* [OBJECTIVE] Edit the rows below by replacing every instance of "GUI agent" with "desktop assistant", leaving all other text unchanged.

========

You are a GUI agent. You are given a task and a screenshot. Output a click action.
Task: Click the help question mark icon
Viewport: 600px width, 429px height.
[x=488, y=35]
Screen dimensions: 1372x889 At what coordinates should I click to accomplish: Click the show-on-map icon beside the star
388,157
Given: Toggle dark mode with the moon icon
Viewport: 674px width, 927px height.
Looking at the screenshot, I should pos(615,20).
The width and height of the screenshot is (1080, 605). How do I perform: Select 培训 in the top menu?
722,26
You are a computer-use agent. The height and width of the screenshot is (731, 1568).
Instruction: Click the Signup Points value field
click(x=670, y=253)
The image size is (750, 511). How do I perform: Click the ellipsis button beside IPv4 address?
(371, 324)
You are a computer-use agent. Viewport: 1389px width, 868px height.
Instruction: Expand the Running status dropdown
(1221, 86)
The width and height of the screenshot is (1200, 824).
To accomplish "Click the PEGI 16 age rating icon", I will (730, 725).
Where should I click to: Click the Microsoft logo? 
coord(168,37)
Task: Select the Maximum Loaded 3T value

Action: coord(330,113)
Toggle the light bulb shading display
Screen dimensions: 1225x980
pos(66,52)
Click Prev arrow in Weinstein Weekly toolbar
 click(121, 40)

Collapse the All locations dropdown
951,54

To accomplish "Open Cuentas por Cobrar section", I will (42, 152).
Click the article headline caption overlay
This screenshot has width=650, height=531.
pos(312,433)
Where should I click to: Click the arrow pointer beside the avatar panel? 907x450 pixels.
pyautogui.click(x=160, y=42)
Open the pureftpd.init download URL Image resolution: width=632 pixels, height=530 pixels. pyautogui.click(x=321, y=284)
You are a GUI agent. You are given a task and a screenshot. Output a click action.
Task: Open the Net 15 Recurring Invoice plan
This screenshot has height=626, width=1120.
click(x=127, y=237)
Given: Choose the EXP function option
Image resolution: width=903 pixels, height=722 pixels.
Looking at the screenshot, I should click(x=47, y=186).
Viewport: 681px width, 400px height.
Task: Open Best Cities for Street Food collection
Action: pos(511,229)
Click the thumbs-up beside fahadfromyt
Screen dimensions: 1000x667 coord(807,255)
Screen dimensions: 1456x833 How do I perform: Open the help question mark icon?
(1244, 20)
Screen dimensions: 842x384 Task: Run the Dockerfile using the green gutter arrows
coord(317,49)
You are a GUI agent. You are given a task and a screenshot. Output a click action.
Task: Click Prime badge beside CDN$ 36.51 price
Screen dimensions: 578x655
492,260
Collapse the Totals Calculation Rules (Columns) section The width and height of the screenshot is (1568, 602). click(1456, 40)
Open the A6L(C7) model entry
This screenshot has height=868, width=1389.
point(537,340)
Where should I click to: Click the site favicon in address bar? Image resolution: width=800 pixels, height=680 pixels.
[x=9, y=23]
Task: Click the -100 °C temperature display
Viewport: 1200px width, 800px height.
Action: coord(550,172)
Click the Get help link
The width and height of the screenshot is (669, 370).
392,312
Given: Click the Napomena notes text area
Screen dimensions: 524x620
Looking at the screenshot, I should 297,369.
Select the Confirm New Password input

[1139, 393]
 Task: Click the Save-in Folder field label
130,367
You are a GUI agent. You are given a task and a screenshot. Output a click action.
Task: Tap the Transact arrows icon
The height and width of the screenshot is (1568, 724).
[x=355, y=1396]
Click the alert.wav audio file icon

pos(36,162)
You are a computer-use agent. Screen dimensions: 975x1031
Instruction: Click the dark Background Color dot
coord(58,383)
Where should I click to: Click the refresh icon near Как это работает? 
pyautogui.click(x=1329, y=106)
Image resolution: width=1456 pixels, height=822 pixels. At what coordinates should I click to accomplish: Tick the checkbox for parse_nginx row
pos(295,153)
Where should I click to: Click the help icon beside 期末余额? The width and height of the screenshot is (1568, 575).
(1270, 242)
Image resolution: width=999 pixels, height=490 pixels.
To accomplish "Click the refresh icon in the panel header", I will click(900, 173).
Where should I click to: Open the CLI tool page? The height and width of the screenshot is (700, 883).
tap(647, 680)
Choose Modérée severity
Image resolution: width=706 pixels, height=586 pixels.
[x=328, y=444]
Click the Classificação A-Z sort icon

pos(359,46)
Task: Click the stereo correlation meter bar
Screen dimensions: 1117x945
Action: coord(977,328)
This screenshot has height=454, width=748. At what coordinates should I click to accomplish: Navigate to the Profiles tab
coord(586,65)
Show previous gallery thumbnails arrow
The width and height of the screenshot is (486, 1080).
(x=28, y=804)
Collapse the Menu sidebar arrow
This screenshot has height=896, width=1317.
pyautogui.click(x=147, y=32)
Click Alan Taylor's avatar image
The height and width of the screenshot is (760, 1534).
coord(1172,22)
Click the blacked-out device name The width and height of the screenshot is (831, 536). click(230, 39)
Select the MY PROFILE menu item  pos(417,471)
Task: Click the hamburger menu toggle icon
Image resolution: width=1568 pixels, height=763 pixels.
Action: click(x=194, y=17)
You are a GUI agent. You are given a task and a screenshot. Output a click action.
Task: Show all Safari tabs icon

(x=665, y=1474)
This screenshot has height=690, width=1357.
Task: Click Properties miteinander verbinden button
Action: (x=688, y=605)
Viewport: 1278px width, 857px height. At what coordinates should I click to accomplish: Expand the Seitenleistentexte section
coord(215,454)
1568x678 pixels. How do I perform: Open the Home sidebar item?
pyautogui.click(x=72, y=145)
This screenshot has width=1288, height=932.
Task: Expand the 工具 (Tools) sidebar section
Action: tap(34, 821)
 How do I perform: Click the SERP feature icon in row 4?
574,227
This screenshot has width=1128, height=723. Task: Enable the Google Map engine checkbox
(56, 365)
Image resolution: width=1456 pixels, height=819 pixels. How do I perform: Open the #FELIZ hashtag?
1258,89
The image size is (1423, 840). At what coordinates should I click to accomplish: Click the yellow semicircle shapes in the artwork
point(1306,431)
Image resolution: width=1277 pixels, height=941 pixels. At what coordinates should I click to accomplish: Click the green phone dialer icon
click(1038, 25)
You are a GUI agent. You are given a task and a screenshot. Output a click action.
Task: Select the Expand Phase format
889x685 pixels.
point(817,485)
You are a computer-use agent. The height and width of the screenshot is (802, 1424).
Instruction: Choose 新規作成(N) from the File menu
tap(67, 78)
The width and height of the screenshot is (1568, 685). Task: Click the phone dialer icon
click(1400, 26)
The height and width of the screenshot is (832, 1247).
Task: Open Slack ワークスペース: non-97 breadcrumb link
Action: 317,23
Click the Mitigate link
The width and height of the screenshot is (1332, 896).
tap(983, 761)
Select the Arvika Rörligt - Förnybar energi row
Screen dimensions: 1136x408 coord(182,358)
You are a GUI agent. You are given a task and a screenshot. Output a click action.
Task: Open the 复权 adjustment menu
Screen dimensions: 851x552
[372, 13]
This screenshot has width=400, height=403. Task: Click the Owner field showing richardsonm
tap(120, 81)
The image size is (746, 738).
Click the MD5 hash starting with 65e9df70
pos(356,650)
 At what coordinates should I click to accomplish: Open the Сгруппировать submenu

========

* [EXERCISE ANSWER]
You are a desktop assistant. You are given a task and a screenshot. Output a click action.
Task: Click the help question mark icon
Viewport: 600px width, 429px height.
[x=488, y=35]
Screen dimensions: 1372x889 At what coordinates should I click to accomplish: Click the show-on-map icon beside the star
388,157
Given: Toggle dark mode with the moon icon
Viewport: 674px width, 927px height.
Looking at the screenshot, I should pos(615,20).
The width and height of the screenshot is (1080, 605). How do I perform: Select 培训 in the top menu?
722,26
You are a computer-use agent. The height and width of the screenshot is (731, 1568).
Instruction: Click the Signup Points value field
click(x=670, y=253)
The image size is (750, 511). How do I perform: Click the ellipsis button beside IPv4 address?
(371, 324)
You are a computer-use agent. Viewport: 1389px width, 868px height.
Instruction: Expand the Running status dropdown
(1221, 86)
The width and height of the screenshot is (1200, 824).
To accomplish "Click the PEGI 16 age rating icon", I will (730, 725).
Where should I click to: Click the Microsoft logo? 
coord(168,37)
Task: Select the Maximum Loaded 3T value

Action: coord(330,113)
Toggle the light bulb shading display
Screen dimensions: 1225x980
pos(66,52)
Click Prev arrow in Weinstein Weekly toolbar
 click(121, 40)

Collapse the All locations dropdown
951,54

To accomplish "Open Cuentas por Cobrar section", I will (42, 152).
Click the article headline caption overlay
This screenshot has width=650, height=531.
pos(312,433)
Where should I click to: Click the arrow pointer beside the avatar panel? 907x450 pixels.
pyautogui.click(x=160, y=42)
Open the pureftpd.init download URL Image resolution: width=632 pixels, height=530 pixels. pyautogui.click(x=321, y=284)
You are a desktop assistant. You are given a task and a screenshot. Output a click action.
Task: Open the Net 15 Recurring Invoice plan
This screenshot has height=626, width=1120.
click(x=127, y=237)
Given: Choose the EXP function option
Image resolution: width=903 pixels, height=722 pixels.
Looking at the screenshot, I should click(x=47, y=186).
Viewport: 681px width, 400px height.
Task: Open Best Cities for Street Food collection
Action: pos(511,229)
Click the thumbs-up beside fahadfromyt
Screen dimensions: 1000x667 coord(807,255)
Screen dimensions: 1456x833 How do I perform: Open the help question mark icon?
(1244, 20)
Screen dimensions: 842x384 Task: Run the Dockerfile using the green gutter arrows
coord(317,49)
You are a desktop assistant. You are given a task and a screenshot. Output a click action.
Task: Click Prime badge beside CDN$ 36.51 price
Screen dimensions: 578x655
492,260
Collapse the Totals Calculation Rules (Columns) section The width and height of the screenshot is (1568, 602). click(1456, 40)
Open the A6L(C7) model entry
This screenshot has height=868, width=1389.
point(537,340)
Where should I click to: Click the site favicon in address bar? Image resolution: width=800 pixels, height=680 pixels.
[x=9, y=23]
Task: Click the -100 °C temperature display
Viewport: 1200px width, 800px height.
Action: coord(550,172)
Click the Get help link
The width and height of the screenshot is (669, 370).
392,312
Given: Click the Napomena notes text area
Screen dimensions: 524x620
Looking at the screenshot, I should 297,369.
Select the Confirm New Password input

[1139, 393]
 Task: Click the Save-in Folder field label
130,367
You are a desktop assistant. You are given a task and a screenshot. Output a click action.
Task: Tap the Transact arrows icon
The height and width of the screenshot is (1568, 724).
[x=355, y=1396]
Click the alert.wav audio file icon

pos(36,162)
You are a computer-use agent. Screen dimensions: 975x1031
Instruction: Click the dark Background Color dot
coord(58,383)
Where should I click to: Click the refresh icon near Как это работает? 
pyautogui.click(x=1329, y=106)
Image resolution: width=1456 pixels, height=822 pixels. At what coordinates should I click to accomplish: Tick the checkbox for parse_nginx row
pos(295,153)
Where should I click to: Click the help icon beside 期末余额? The width and height of the screenshot is (1568, 575).
(1270, 242)
Image resolution: width=999 pixels, height=490 pixels.
To accomplish "Click the refresh icon in the panel header", I will click(900, 173).
Where should I click to: Open the CLI tool page? The height and width of the screenshot is (700, 883).
tap(647, 680)
Choose Modérée severity
Image resolution: width=706 pixels, height=586 pixels.
[x=328, y=444]
Click the Classificação A-Z sort icon

pos(359,46)
Task: Click the stereo correlation meter bar
Screen dimensions: 1117x945
Action: coord(977,328)
This screenshot has height=454, width=748. At what coordinates should I click to accomplish: Navigate to the Profiles tab
coord(586,65)
Show previous gallery thumbnails arrow
The width and height of the screenshot is (486, 1080).
(x=28, y=804)
Collapse the Menu sidebar arrow
This screenshot has height=896, width=1317.
pyautogui.click(x=147, y=32)
Click Alan Taylor's avatar image
The height and width of the screenshot is (760, 1534).
coord(1172,22)
Click the blacked-out device name The width and height of the screenshot is (831, 536). click(230, 39)
Select the MY PROFILE menu item  pos(417,471)
Task: Click the hamburger menu toggle icon
Image resolution: width=1568 pixels, height=763 pixels.
Action: click(x=194, y=17)
You are a desktop assistant. You are given a task and a screenshot. Output a click action.
Task: Show all Safari tabs icon

(x=665, y=1474)
This screenshot has height=690, width=1357.
Task: Click Properties miteinander verbinden button
Action: (x=688, y=605)
Viewport: 1278px width, 857px height. At what coordinates should I click to accomplish: Expand the Seitenleistentexte section
coord(215,454)
1568x678 pixels. How do I perform: Open the Home sidebar item?
pyautogui.click(x=72, y=145)
This screenshot has width=1288, height=932.
Task: Expand the 工具 (Tools) sidebar section
Action: tap(34, 821)
 How do I perform: Click the SERP feature icon in row 4?
574,227
This screenshot has width=1128, height=723. Task: Enable the Google Map engine checkbox
(56, 365)
Image resolution: width=1456 pixels, height=819 pixels. How do I perform: Open the #FELIZ hashtag?
1258,89
The image size is (1423, 840). At what coordinates should I click to accomplish: Click the yellow semicircle shapes in the artwork
point(1306,431)
Image resolution: width=1277 pixels, height=941 pixels. At what coordinates should I click to accomplish: Click the green phone dialer icon
click(1038, 25)
You are a desktop assistant. You are given a task and a screenshot. Output a click action.
Task: Select the Expand Phase format
889x685 pixels.
point(817,485)
You are a computer-use agent. The height and width of the screenshot is (802, 1424).
Instruction: Choose 新規作成(N) from the File menu
tap(67, 78)
The width and height of the screenshot is (1568, 685). Task: Click the phone dialer icon
click(1400, 26)
The height and width of the screenshot is (832, 1247).
Task: Open Slack ワークスペース: non-97 breadcrumb link
Action: 317,23
Click the Mitigate link
The width and height of the screenshot is (1332, 896).
tap(983, 761)
Select the Arvika Rörligt - Förnybar energi row
Screen dimensions: 1136x408 coord(182,358)
You are a desktop assistant. You are given a task and a screenshot. Output a click action.
Task: Open the 复权 adjustment menu
Screen dimensions: 851x552
[372, 13]
This screenshot has width=400, height=403. Task: Click the Owner field showing richardsonm
tap(120, 81)
The image size is (746, 738).
Click the MD5 hash starting with 65e9df70
pos(356,650)
 At what coordinates should I click to accomplish: Open the Сгруппировать submenu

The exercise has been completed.